W tie-breaku gospodarze udowodnili, że to oni zasługują na zwycięstwo w całym meczu. Itas Trentino długo nie miało nic do powiedzenia popełniając błąd za błędem. Co więcej ich błędy były niewymuszone. Pojawiło się nadepnięcie linii, dotknięcie siatki, podwójne odbicie czy pomyłki na zagrywce. Dzięki temu ZAKSA prowadziła 5:0 i utrzymywała swoją przewagę. Dopiero w końcówce za odrabianie oczek wzięła się ekipa włoska. Mimo nadrobienia dwóch, trzech punktów nie byli oni w stanie całkowicie zniwelować swoich strat. ZAKSA Kędzierzyn-Koźle wygrała 15:10, po ataku Pashytski’ego i w całym spotkaniu ćwierćfinałowym 3:2.

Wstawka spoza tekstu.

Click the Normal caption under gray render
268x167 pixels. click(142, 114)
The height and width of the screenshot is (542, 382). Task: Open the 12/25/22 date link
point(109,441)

Dzięki temu zwycięstwu to zespół z Kędzierzyna-Koźla jest bliżej awansu do półfinału Ligi Mistrzów. Mistrzów Polski czeka jeszcze jednak rewanż w Trydencie, który zapowiada się naprawdę ekscytująco.

Grupa Azoty ZAKSA Kędzierzyn-Koźle – Itas Trentino 3:2 (25:22, 22:25, 22:25, 25:21, 15:10)

Grupa Azoty ZAKSA Kędzierzyn-Koźle: Janusz, Bednorz, Smith, Pashytskyy, Śliwka, Kaczmarek, Shoji, Huber.

Itas Trentino: Sbertoli, Kaziyski, Lavia, Micheletto, Lisinac, Podrascanin, Laurenzano, Dzavoronk.

ZOSTAW ODPOWIEDŹ

Proszę podać swoje imię tutaj
Proszę wpisać swój komentarz!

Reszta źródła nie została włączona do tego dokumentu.